Swiss authorities are failing to properly enforce the price cap on Russian oil, a report from non-profit Public Eye has claimed, suggesting that traders are swapping operations in Switzerland for sanctions-free Dubai.

In a March 20 report, Public Eye argues that Switzerland has “non-existent controls”, with traders not required to keep documentation relating to the purchase of Russian oil or notify the Swiss authorities, including the State Secretariat for Economic Affairs (SECO), which oversees sanctions implementation.

According to the report, before the war with Ukraine 50% to 60% of barrels of oil exported by Russia were sold by Swiss traders, most of whom were based in Geneva, with Swiss banks providing hefty credit lines.

In December last year, a price cap on Russian oil implemented by the European Union, G7 countries and Australia came into force, setting an upper limit of US$60 per barrel of crude oil.

Although Switzerland is not part of the price cap coalition, it adopted the relevant package of EU sanctions, meaning the price cap applies in the banking hub, but traders do not have to attest that they have bought barrels of oil at prices below the cap.

The report notes that SECO’s approach to date “aligns with the general policy conducted so far by Bern to maintain the attractiveness of Switzerland as a trading hub”.

Public Eye cites a report released this week by NGO Global Witness, which found that 20 million barrels of Russian ESPO – a grade of crude oil – were sold for a sum “well above” the price cap, raising questions over whether the cap is being adequately enforced.

Last year, Public Eye also suggested Switzerland may be ill-equipped to enforce sanctions against Russian coal traders.

Meanwhile, its most recent report also points to the fact that the sanctions only apply to those individuals with a Swiss passport and living in Switzerland, which means that those living abroad are not subject to the restrictions and thus “risks offering some room for manoeuvre”.

Public Eye notes that some Switzerland-based traders have moved to Dubai in the wake of the sanctions, where there are currently no sanctions against Russia.

“Dubai now seems to have been taken siege by hordes of wealthy Russians while its status within the oil trade, previously modest, is developing spectacularly,” the report says.

A former Swiss banker and trade finance specialist is quoted in the report as saying that Dubai is “a good destination for those who do not want to be caught buying or selling products under sanction”.

They expect that “most traders will retain a strong presence in Geneva to conserve their credit lines to fund their global activities” on account of the lack of trade finance availability in Dubai.

According to the Global Witness report, the UK may also be failing to properly enforce the price cap, although Public Eye describes it as having the “strictest” controls in place.

The Office of Financial Sanctions Implementation (OFSI), introduced a general licence to allow services to be provided to Russian oil exports below the price cap.

First tier companies, which include importers and commodities traders, must notify OFSI within 40 days whenever they undertake an activity covered by the general licence.

Freedom of information requests submitted by Global Witness revealed that OFSI “collected zero attestations from tier one entities (traders of oil) and only five reports from tier two and three providers (charterers, shippers, and insurers) through February 15”.

Yet the NGO claims that 12% of ESPO trades carried out since the price cap “involved British firms in some capacity”, not including other grades of crude oil.

“With OFSI seemingly the only agency collecting these attestations, the enforcement of the entire price cap scheme rests on these five pieces of paper,” the report says.
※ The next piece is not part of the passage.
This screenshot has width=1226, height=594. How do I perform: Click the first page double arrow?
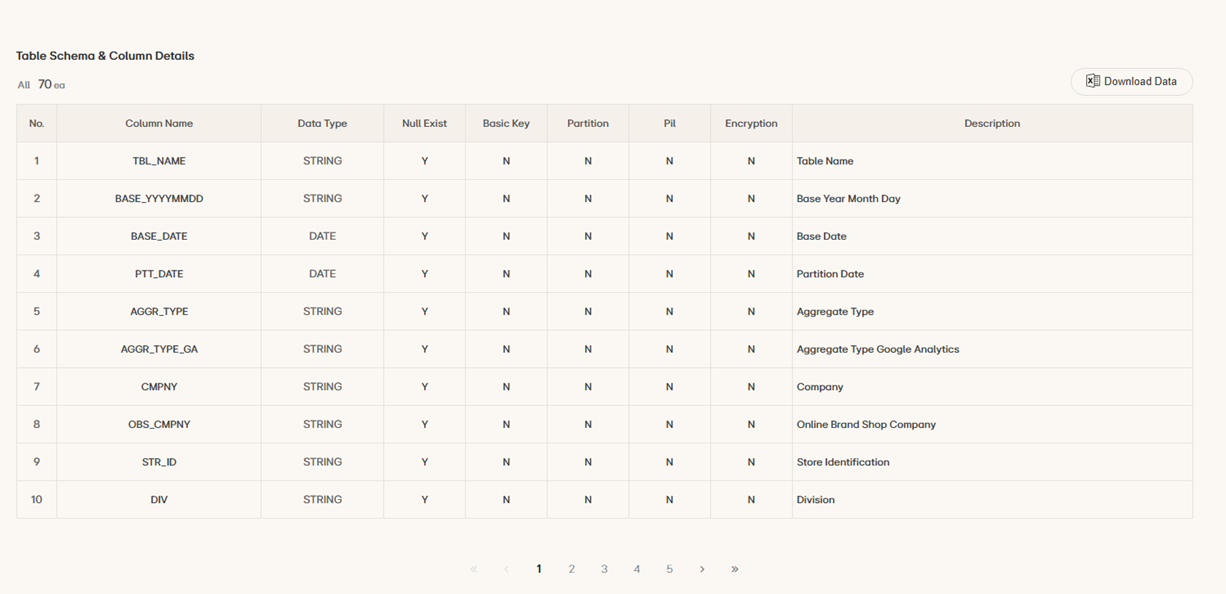pyautogui.click(x=474, y=569)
The US requires parties to a price-capped oil trade to keep records but, like Switzerland, does not require transactions to be reported to the authorities.

“The oil price cap is limiting Russia’s ability to use oil to finance its illegal war – since it was introduced on crude oil in November the global discount on Russian oil has increased by 50%,” a UK government spokesperson tells GTR in a written comment.

“There is a robust enforcement regime for the price cap with strict penalties for breaking the rules, including criminal prosecution. We continue to work with industry and our international partners to ensure firms are sticking to the rules,” they add.

SECO did not respond to GTR’s request for comment.